ASSIGNMENT -
When you reach the line holding "This screenshot has height=269, width=566." in the material below, return that line and each one after it, word for word, with the pictures dropped.
____ DATA
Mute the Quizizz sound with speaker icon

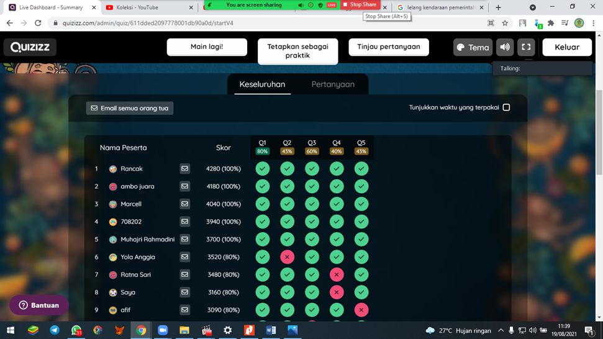click(x=505, y=47)
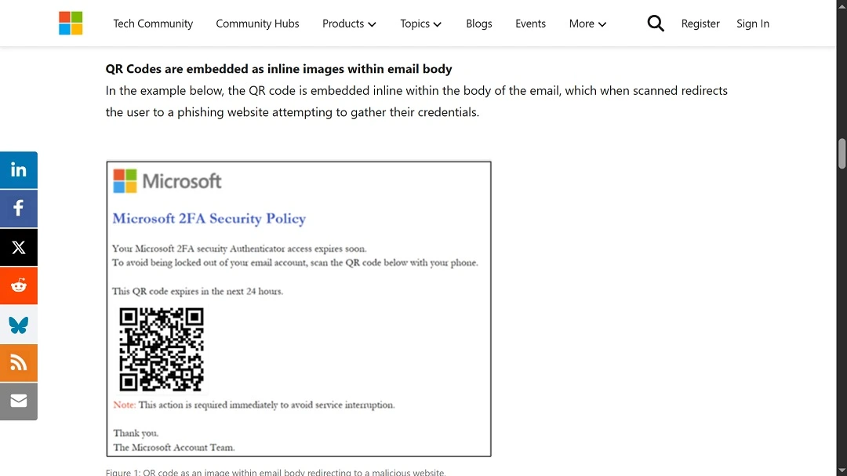Click the QR code example image
This screenshot has width=847, height=476.
pyautogui.click(x=299, y=308)
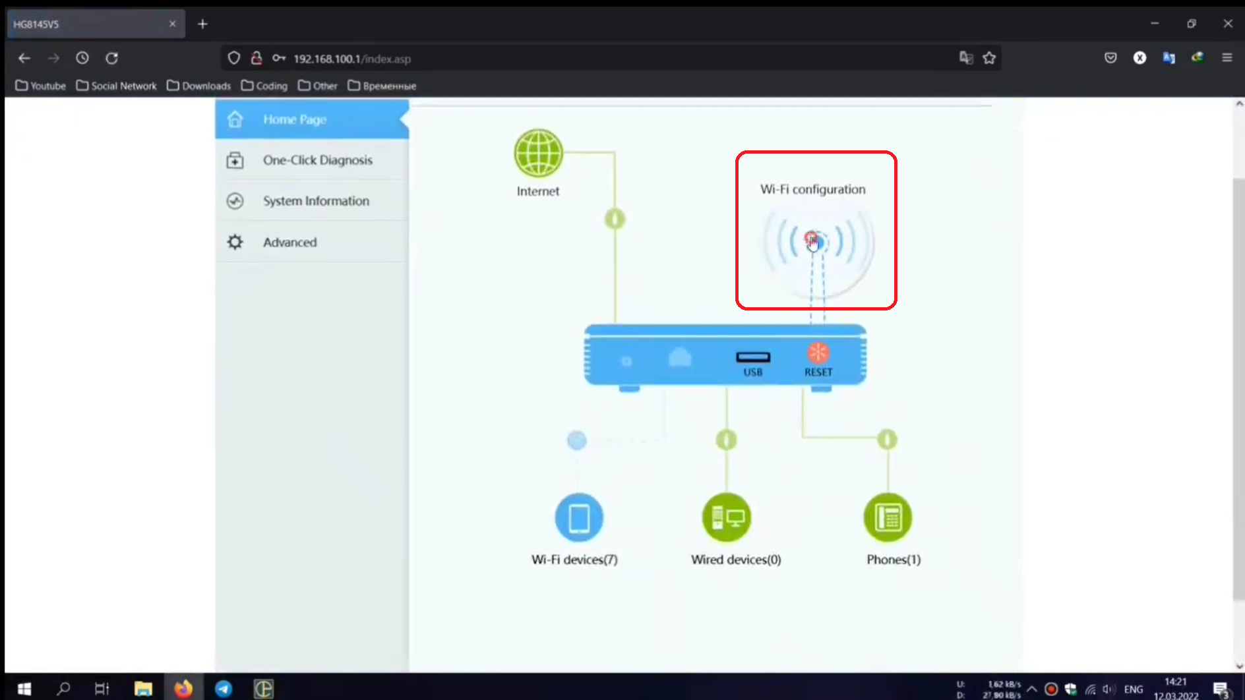
Task: Open the Coding bookmarks folder
Action: tap(264, 86)
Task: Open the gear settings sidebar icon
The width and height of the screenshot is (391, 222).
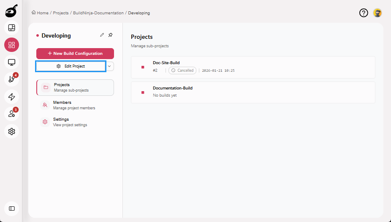Action: [x=11, y=131]
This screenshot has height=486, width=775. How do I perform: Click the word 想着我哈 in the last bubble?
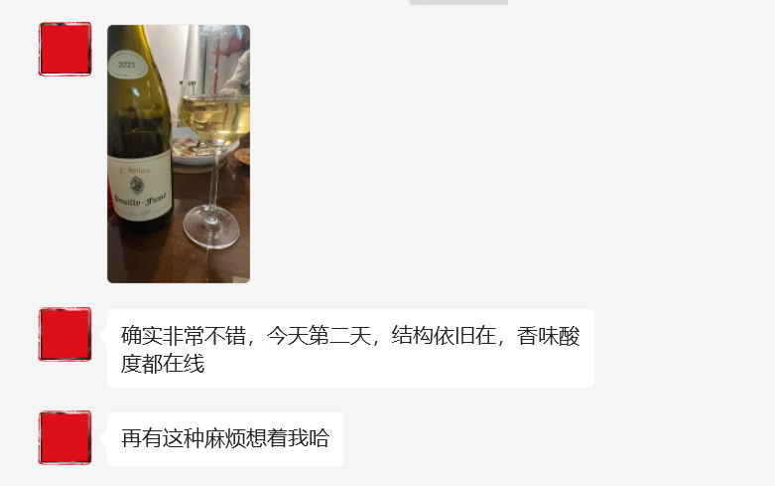[x=287, y=438]
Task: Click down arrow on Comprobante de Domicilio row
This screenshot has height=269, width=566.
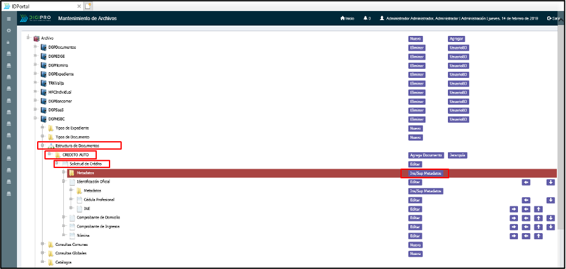Action: pos(551,218)
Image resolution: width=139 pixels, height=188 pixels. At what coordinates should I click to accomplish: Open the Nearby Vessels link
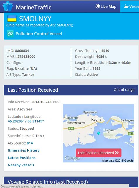click(x=21, y=165)
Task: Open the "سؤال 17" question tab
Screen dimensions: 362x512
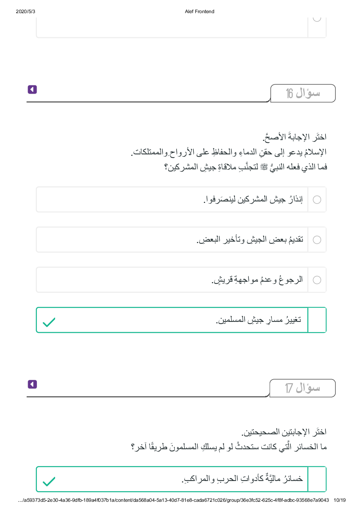Action: (302, 388)
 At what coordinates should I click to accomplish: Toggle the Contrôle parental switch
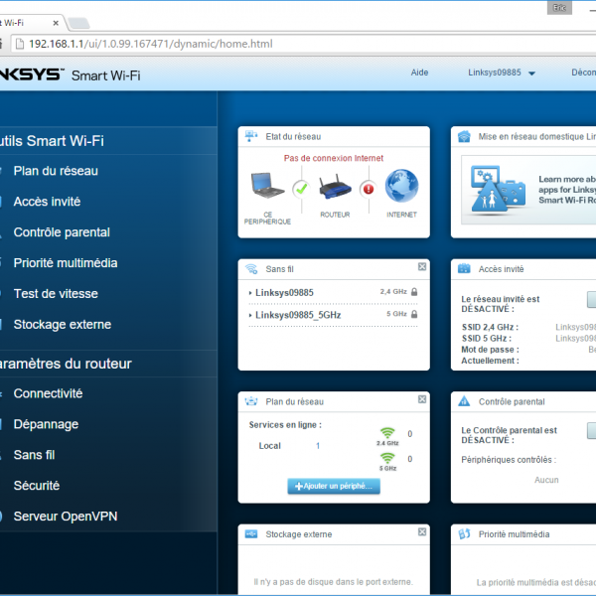coord(590,431)
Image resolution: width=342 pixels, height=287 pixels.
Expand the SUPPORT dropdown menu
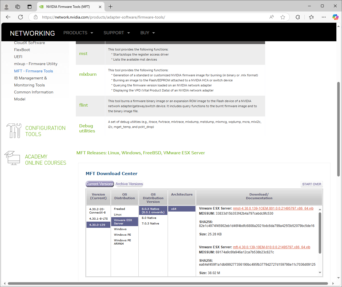pos(117,33)
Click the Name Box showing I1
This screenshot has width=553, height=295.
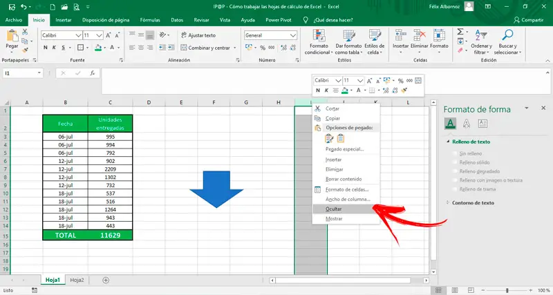[21, 73]
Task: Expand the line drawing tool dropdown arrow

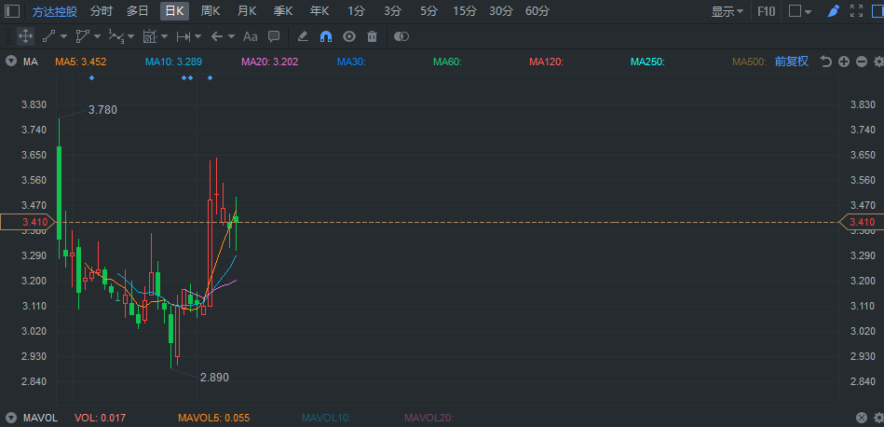Action: [x=65, y=37]
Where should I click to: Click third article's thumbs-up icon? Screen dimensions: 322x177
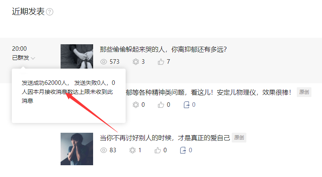(x=158, y=150)
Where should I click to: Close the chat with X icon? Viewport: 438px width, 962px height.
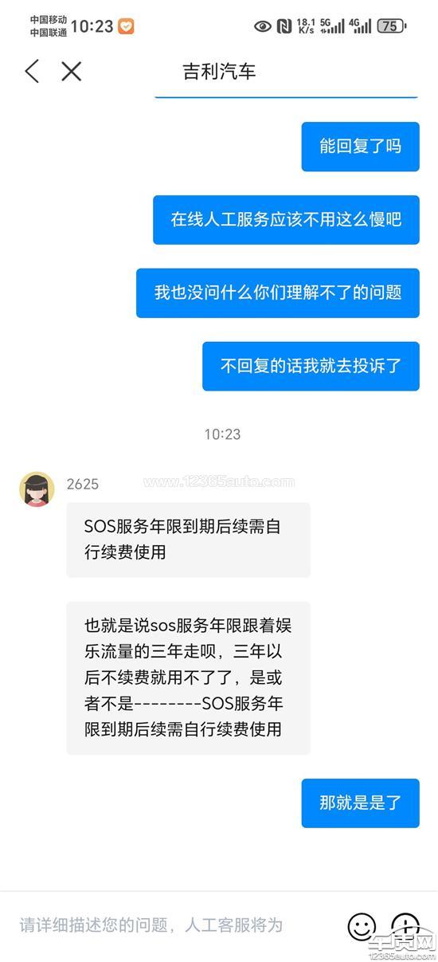(72, 72)
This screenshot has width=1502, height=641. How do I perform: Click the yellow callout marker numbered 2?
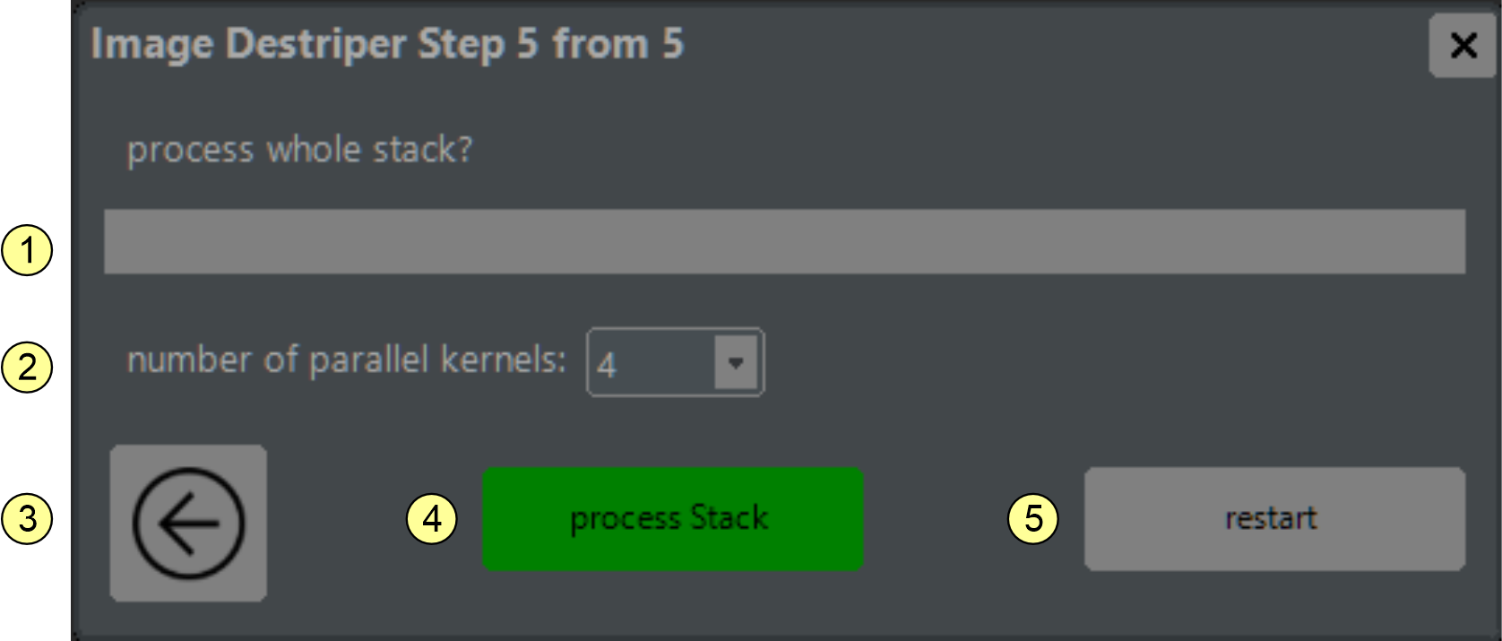click(x=28, y=368)
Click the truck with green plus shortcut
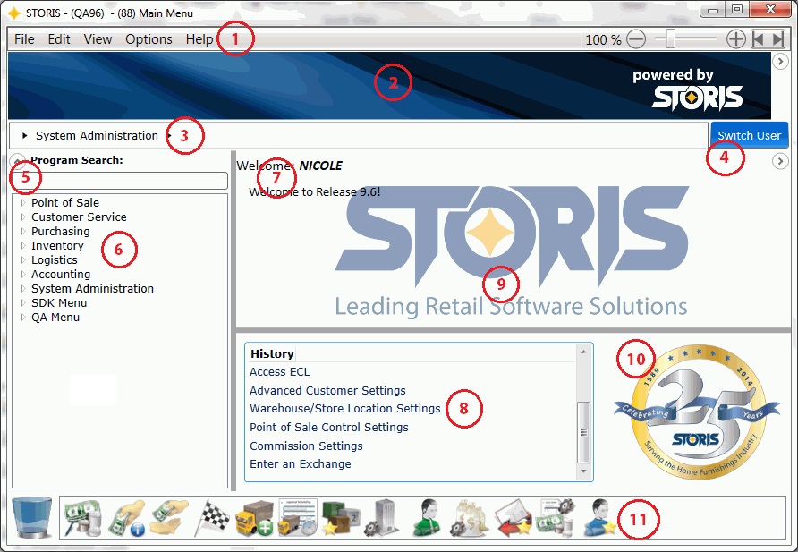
________
RESPONSE -
This screenshot has height=269, width=566.
Action: pos(551,218)
Image resolution: width=139 pixels, height=188 pixels. At what coordinates should I click to accomplish: Open the Nearby Vessels link
click(x=21, y=165)
Task: Open the "سؤال 17" question tab
Screen dimensions: 362x512
Action: (302, 388)
 At what coordinates should I click to accomplish: Toggle the Contrôle parental switch
coord(590,431)
Image resolution: width=342 pixels, height=287 pixels.
Expand the SUPPORT dropdown menu
pos(117,33)
Click the Name Box showing I1
This screenshot has width=553, height=295.
[21, 73]
Task: Expand the line drawing tool dropdown arrow

Action: [x=65, y=37]
Where should I click to: Click third article's thumbs-up icon? Screen dimensions: 322x177
(x=158, y=150)
Where should I click to: Close the chat with X icon? Viewport: 438px width, 962px height.
(72, 72)
This screenshot has width=1502, height=641. How do I perform: Click the yellow callout marker numbered 2?
click(x=28, y=368)
Click the truck with green plus shortcut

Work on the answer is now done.